Девочка-подросток. Она сидела на снегу и, распахнув от ужаса глаза цвета лесного ореха, плакала. Тихо и беззвучно, просто истекала ручьями слез, больно кусающих щеки поцелуями зимней стужи.

Но она была совсем раздета. Тонкое льняное платье больше походило на ткань мешка, где наспех сделали разрезы для рук и головы. Достаточно куцая одежда для такой, прямо скажем, не летней погоды.

Маленькую голову с впалыми щеками страдалицы обрамляют светлые пряди волос, грубо и спешно выстриженные, а кажется просто назидательно обрубленные и теперь представляющие собой лишь подобие прически.

Вся ее фигурка — точеное сосредоточение нищеты и страдания. Миниатюрность в болезненной худобе от частого недоедания, белизна кожи нарушена следами от побоев и лентами рассечений.

Ей страшно, холодно и одиноко. Босые ноги скручивает мороз в окоченении лиловых пальцев. Наглядная иллюстрация — живая картина людского равнодушия и злости. Немыслимо! Хотя отрубленной голове стоило бы помолчать…. Мое существование куда более немыслимо.

— Голова, — пискнула Девочка, поднимая к своему лицу кулачки, будто закрываясь от неведомой опасности.

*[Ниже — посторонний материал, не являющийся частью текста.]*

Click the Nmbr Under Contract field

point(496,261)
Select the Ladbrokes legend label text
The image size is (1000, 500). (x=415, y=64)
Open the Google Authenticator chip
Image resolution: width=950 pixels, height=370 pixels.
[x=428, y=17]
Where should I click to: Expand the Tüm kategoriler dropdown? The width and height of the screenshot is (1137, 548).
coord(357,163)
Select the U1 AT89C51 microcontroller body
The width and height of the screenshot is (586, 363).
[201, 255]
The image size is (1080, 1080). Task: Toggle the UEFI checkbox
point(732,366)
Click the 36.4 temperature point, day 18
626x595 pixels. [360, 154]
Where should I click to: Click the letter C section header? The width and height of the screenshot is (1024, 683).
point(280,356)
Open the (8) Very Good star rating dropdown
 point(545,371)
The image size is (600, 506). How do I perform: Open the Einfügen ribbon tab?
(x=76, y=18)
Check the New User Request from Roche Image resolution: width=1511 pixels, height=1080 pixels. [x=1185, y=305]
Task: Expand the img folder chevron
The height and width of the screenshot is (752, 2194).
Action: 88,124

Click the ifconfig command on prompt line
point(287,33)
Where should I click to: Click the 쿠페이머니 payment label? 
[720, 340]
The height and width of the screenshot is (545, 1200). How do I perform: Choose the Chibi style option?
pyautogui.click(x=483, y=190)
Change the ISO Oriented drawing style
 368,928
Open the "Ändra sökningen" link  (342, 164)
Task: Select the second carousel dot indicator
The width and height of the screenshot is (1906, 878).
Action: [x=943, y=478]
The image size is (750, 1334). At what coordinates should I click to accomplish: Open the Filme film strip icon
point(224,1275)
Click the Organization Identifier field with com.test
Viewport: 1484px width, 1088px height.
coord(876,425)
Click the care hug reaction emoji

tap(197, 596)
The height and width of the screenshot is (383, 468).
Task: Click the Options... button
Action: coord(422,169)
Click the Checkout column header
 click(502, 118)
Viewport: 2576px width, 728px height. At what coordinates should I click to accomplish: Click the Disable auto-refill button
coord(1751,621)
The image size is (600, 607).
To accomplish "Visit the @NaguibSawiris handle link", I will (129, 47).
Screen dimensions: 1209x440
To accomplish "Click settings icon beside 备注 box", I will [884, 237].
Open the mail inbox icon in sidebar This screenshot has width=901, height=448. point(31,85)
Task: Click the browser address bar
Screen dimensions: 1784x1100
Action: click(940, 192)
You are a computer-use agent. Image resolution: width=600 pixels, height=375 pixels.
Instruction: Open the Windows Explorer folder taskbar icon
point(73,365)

— Голова, — запросто согласился я.

Она вскрикнула и отпрыгнула на метр, шлепнувшись на задницу, и невольно широко расставив ноги. Я отвел взгляд, давая понять, что смотреть на ее промерзшие прелести, не прикрытые элементарно даже тонкой тканью белья, я не намерен. Она торопливо и смущенно прикрылась, краснея и согреваясь от этого, потом вновь села на колени и подползла чуть ближе.

— Живой… — прошептала девочка, по-детски округляя глаза, будто увидела чудо.

— Живой, живой, — подтвердил я, смотря на разворачивавшуюся картину восторга глазами постоянного, привыкшего к подобному, зрителя, — не бойся, я не смогу тебя обидеть… Без рук и ног это крайне затруднительно, сама понимаешь.

Но она не слышит меня. Все еще объятая восторгом, опасливо тянет ко мне свою крохотную ручку с тонкими дрожащими пальцами и быстрым мимолетным движением касается моей щеки.

Тепло. Я на мгновение прикрываю глаза. Почему у побитых, израненных людьми существ всегда столько тепла? Мне не понять.

— Теплая, — произносит девочка. Она рассматривает свой палец, будто после прикосновения к моей щеке на нем осталась драгоценная золотая пыль. Нет ее там, но девочка улыбается. Вымученная страдальческая улыбка, хотя даже при этом необъяснимо счастливая. Неужели, она всерьез обрадовалась мне, как чуду? М-да…

— Разумеется, теплый, — я вывожу ее из придурковатого оцепенения немного резким тоном, — Я же живой, все живое теплое.